Instructions to follow —
Would you output the entries below only from the line containing "Open the Start Date calendar picker icon" through the line containing "Task: Click the word", exactly as they stand and with both ends included?

Pixel coordinate grounding data

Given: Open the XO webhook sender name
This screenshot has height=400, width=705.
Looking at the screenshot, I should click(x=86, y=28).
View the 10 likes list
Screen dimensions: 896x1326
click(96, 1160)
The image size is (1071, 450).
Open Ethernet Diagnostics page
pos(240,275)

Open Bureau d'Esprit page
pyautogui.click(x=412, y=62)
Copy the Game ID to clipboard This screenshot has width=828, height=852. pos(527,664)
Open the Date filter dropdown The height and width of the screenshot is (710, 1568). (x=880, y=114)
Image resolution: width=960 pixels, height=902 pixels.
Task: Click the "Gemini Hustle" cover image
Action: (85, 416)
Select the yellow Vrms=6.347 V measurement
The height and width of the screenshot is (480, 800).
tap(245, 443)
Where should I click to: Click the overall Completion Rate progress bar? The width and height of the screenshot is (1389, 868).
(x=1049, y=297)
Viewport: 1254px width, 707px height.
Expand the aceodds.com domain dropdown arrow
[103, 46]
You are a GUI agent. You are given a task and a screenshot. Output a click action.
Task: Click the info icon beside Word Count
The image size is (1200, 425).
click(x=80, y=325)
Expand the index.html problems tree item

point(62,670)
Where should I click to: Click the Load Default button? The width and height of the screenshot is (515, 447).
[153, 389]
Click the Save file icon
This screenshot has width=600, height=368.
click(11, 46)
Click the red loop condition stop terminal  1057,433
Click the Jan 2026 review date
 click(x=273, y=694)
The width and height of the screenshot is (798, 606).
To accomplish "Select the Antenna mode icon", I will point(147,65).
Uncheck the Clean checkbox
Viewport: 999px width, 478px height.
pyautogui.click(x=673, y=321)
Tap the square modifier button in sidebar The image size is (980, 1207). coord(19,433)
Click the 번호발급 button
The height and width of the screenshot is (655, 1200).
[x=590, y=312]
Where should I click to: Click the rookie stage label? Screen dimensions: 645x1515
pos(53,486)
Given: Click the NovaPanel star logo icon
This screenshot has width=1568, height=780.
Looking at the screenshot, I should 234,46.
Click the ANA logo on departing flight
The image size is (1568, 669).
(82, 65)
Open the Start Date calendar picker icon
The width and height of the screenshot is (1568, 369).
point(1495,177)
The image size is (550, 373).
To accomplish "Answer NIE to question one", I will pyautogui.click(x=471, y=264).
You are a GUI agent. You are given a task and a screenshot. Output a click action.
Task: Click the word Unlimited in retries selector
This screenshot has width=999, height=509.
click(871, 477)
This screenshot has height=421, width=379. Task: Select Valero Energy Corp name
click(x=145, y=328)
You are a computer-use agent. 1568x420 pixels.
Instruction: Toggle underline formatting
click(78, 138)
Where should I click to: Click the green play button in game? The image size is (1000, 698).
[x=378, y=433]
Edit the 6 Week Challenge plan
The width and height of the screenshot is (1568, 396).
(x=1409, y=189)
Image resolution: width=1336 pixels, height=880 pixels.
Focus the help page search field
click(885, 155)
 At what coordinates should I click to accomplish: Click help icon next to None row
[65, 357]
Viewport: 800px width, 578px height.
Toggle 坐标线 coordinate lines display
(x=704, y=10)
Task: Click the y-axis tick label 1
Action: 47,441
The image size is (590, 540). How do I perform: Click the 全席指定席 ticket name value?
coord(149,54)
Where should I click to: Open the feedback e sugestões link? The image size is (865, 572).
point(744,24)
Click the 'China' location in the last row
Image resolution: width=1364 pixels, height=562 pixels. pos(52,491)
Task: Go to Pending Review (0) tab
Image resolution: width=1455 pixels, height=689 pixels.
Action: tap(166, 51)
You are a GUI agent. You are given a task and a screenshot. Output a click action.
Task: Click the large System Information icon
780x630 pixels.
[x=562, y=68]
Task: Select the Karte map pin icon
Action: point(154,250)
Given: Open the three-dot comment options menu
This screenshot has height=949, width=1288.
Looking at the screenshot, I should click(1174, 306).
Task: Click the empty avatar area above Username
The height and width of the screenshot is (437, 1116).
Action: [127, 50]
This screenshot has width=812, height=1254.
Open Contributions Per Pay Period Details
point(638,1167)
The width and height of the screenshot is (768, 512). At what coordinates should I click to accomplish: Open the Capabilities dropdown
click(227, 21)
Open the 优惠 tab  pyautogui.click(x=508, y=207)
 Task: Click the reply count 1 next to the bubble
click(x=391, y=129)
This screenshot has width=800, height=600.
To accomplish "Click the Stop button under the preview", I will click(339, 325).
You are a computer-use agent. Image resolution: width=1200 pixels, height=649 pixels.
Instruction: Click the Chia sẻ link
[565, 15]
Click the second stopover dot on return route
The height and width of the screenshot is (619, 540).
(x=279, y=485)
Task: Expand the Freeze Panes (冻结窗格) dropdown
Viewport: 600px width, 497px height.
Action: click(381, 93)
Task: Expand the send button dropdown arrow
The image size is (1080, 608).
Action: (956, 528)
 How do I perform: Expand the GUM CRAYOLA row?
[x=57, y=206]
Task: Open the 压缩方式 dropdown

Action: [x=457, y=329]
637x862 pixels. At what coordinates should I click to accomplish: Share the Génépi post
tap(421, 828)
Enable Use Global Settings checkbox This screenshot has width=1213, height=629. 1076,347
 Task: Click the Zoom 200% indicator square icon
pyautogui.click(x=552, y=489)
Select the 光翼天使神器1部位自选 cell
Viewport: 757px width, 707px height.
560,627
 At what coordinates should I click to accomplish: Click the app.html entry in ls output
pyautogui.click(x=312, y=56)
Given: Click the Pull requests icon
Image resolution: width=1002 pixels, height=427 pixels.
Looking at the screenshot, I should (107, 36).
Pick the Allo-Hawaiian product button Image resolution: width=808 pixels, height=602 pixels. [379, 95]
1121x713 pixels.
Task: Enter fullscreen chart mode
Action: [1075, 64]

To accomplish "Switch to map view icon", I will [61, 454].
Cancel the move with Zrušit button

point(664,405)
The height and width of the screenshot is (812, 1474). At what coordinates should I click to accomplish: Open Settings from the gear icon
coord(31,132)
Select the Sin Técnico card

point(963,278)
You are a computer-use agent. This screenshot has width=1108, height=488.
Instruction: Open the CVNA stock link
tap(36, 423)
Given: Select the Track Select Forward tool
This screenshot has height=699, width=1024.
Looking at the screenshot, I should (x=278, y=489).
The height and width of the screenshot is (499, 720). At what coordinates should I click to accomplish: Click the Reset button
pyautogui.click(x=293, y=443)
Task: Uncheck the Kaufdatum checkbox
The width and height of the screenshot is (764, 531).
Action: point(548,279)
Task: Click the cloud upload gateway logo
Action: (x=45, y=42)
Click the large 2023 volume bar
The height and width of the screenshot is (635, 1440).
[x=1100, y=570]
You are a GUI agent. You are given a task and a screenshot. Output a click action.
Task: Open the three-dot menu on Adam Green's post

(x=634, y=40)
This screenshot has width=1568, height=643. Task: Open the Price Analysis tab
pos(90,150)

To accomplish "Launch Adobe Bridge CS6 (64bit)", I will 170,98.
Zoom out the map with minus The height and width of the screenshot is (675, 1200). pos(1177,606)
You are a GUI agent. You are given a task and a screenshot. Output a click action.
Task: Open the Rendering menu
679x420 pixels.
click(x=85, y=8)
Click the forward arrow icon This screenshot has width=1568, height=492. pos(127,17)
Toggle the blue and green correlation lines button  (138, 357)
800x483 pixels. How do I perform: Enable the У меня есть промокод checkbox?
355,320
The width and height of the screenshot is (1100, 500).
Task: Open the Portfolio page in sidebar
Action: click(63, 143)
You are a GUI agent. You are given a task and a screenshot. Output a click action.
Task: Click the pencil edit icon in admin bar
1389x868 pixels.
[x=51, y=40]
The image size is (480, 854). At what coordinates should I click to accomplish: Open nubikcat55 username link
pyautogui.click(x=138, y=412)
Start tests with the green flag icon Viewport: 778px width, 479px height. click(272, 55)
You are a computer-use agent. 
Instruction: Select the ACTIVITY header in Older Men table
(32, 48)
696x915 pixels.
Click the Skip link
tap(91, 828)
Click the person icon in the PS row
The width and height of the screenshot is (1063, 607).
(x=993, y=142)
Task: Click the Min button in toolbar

Task response —
Open the Start Date calendar picker icon
The width and height of the screenshot is (1568, 369).
point(1495,177)
The image size is (550, 373).
To accomplish "Answer NIE to question one", I will pyautogui.click(x=471, y=264).
You are a GUI agent. You are given a task and a screenshot. Output a click action.
Task: Click the word Unlimited in retries selector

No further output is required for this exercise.